**Problem requirements**:
Please write out the final portion of the records below exactly: the line containing "Where should I click to: Favorite", every line after it, and nothing else.

Dataset excerpts:
Content starts

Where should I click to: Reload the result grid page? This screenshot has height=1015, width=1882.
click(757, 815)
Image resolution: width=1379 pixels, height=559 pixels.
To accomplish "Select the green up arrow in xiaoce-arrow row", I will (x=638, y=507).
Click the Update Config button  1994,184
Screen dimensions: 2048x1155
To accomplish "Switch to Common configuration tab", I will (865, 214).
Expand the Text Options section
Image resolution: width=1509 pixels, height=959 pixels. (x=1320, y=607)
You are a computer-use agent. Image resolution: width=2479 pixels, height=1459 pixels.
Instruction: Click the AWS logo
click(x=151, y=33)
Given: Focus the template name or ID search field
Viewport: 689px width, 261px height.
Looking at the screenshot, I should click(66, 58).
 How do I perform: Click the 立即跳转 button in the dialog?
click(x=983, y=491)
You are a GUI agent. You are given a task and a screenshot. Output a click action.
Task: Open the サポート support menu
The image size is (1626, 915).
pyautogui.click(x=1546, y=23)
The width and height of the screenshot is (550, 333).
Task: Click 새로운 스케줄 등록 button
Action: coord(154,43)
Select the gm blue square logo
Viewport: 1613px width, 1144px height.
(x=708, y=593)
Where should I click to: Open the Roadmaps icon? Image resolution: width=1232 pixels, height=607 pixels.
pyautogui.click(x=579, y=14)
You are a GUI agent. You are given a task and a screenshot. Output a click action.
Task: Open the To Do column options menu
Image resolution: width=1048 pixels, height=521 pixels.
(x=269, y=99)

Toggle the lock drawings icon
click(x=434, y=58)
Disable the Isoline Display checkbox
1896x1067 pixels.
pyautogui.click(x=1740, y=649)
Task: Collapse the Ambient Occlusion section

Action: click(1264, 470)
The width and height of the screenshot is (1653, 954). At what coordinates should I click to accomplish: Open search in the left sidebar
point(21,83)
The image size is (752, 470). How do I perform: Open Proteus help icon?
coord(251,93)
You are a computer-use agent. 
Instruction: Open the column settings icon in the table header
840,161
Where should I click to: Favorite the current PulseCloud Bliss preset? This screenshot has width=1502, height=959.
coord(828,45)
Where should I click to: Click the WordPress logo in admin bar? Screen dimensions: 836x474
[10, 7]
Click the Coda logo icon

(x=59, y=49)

Content ends

**Solution to this problem**:
Where should I click to: Favorite the current PulseCloud Bliss preset? This screenshot has width=1502, height=959.
coord(828,45)
Where should I click to: Click the WordPress logo in admin bar? Screen dimensions: 836x474
[10, 7]
Click the Coda logo icon

(x=59, y=49)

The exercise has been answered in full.